Was Bürger bewegt Aufwertung des Ostparks – Wunsch nach besserer Gestaltung und Vorgehen gegen „dunkle Ecken“ und Müll

 Foto: Kathrin Lechl Foto: Kathrin Lechl

Die Ergebnisse der im September 2020 durchgeführten Bürgerbefragungen zur Aufwertung des Regensburger Ostparks liegen vor: Rund 100 ausgefüllte Fragebögen wurden zurückgeschickt und viele Gesprächen an den Infoständen geführt.
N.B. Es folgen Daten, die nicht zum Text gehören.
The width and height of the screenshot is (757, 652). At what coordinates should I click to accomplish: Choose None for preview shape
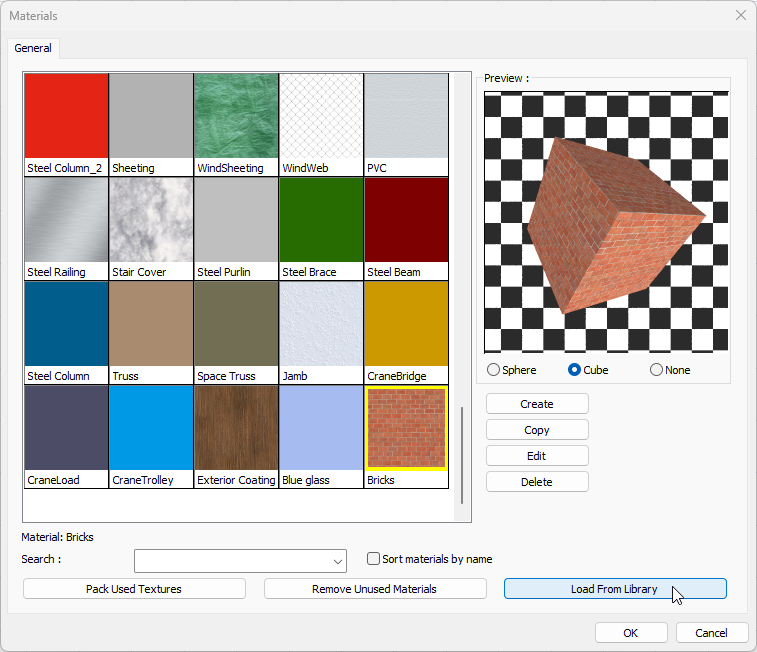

Regensburg. Die zahlreichen Meinungen verdeutlichen auf der einen Seite, dass der Ostpark als einzige große Grünanlage im Regensburger Südosten geschätzt wird – 76 Prozent der Befragten gefällt er gut bis sehr gut. Vor allem die Pflanzen, Bäumen und die großen Wiesenflächen sorgen für das positive Image des Parks. Das zeigt sich in den Anlässen für einen Parkbesuch – 85 Prozent der Befragten kommen zum „frische Luft schnappen“, 78 Prozent für einen Spaziergang und jeweils zwei Drittel der Befragten geben, an den Ostpark als Treffpunkt mit anderen Menschen und zur Entspannung aufzusuchen.
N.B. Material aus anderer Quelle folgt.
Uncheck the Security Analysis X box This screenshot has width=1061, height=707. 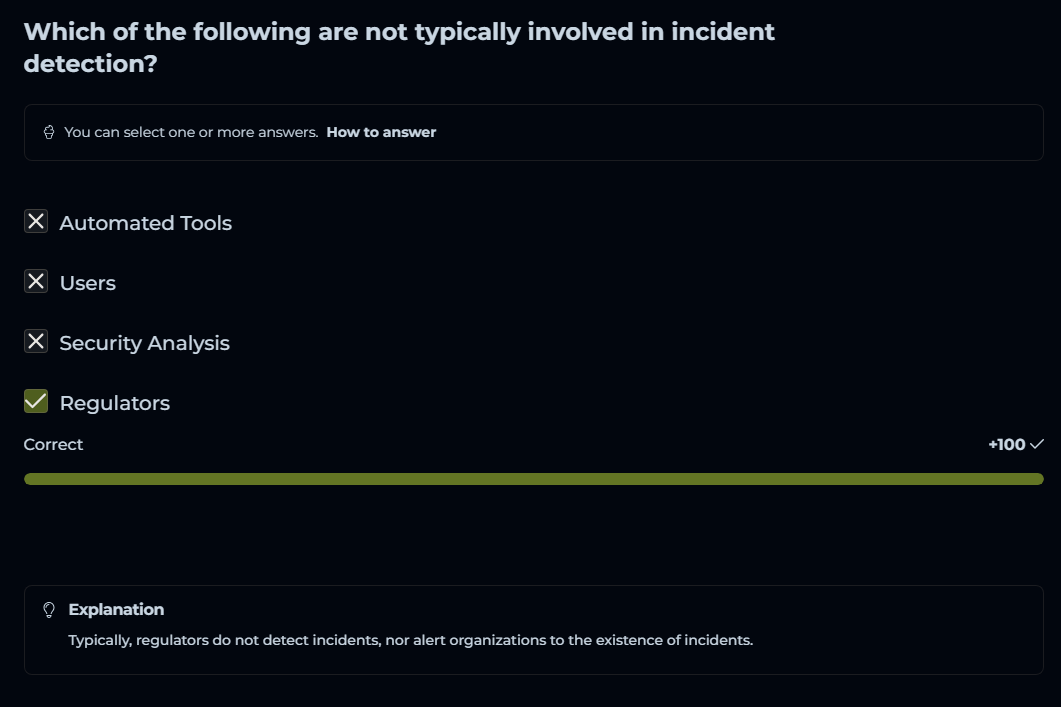point(36,342)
Dem gegenüber stehen die in der Umfrage genannten Kritikpunkte. Diese signalisieren, dass der Ostpark dem hohen Nutzungsdruck durch die verschiedenen Ansprüche der Parkbesucherinnen und -besucher nicht mehr ausreichend gerecht wird. Vor allem zwei Themenbereiche beschäftigen die Menschen, die in den Ostpark gehen: Sie wünschen sich eine bessere Ausstattung in Form von Sanitäranlagen, zusätzlicher Beleuchtung und Sitzmöglichkeiten, Barrierefreiheit sowie bessere Bedingungen für den Fuß- und Radverkehr. Zum anderen besteht der Wunsch nach einer Anpassung des Pflegemanagements, um Übernutzung, Müll und „dunklen Ecken“ entgegenzuwirken.

Mit Hilfe der Hinweise und Anregungen aus der Bevölkerung wird das Gartenamt der Stadt Regensburg in enger Zusammenarbeit mit anderen beteiligten Ämtern Maßnahmen für die Verbesserung der Aufenthaltsqualität und Nutzbarkeit des Ostparks planen und einen Entwurf ausarbeiten.

Die Umsetzung dieser Maßnahmen ist mit einem Baubeginn in 2021 bis Ende 2022 vorgesehen.